New Nicholas, Mohandas Janaki, John George T, Ratanjee Sharad, Healy Helen, Francis Leo, Ranganathan Dwarakanathan
Department of Nephrology, Royal Brisbane and Women's Hospital, Queensland Health, Butterfield Street, Herston, QLD 4029, Australia.
Int J Nephrol. 2011;2011:982854. doi: 10.4061/2011/982854. Epub 2011 Jun 27.

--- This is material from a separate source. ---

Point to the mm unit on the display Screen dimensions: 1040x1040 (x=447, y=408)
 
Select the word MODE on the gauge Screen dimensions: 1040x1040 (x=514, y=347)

Calciphylaxis or calcific uremic arteriolopathy is an infrequent complication of end stage kidney disease. It is characterized by arteriolar medial calcification, thrombotic cutaneous ischemia, tissue necrosis often leading to ulceration, secondary infection and increased mortality rates. Current, multimodality treatment involves local wound care, well-controlled calcium, phosphate and parathyroid hormone levels and combination therapy with sodium thiosulfate and hyperbaric oxygen therapy. This combination therapy may be changing the historically poor prognosis of calcific uremic arteriolopathy reported in the literature. Peritoneal dialysis is considered a risk factor based on limited publications, however this remains to be proven. Clinical presentation, diagnosis, pathogenesis and treatment of calcific uremic arteriolopathy in these patients are no different from other patients manifesting with this condition.
钙化防御或钙化性尿毒症小动脉病是终末期肾病的一种罕见并发症。其特征为小动脉中层钙化、血栓性皮肤缺血、常导致溃疡的组织坏死、继发感染及死亡率增加。目前,多模式治疗包括局部伤口护理、严格控制钙、磷及甲状旁腺激素水平,以及硫代硫酸钠与高压氧疗法的联合治疗。这种联合治疗可能正在改变文献中报道的钙化性尿毒症小动脉病历来较差的预后。基于有限的出版物,腹膜透析被认为是一个危险因素,然而这仍有待证实。这些患者中钙化性尿毒症小动脉病的临床表现、诊断、发病机制及治疗与表现出该病症的其他患者并无不同。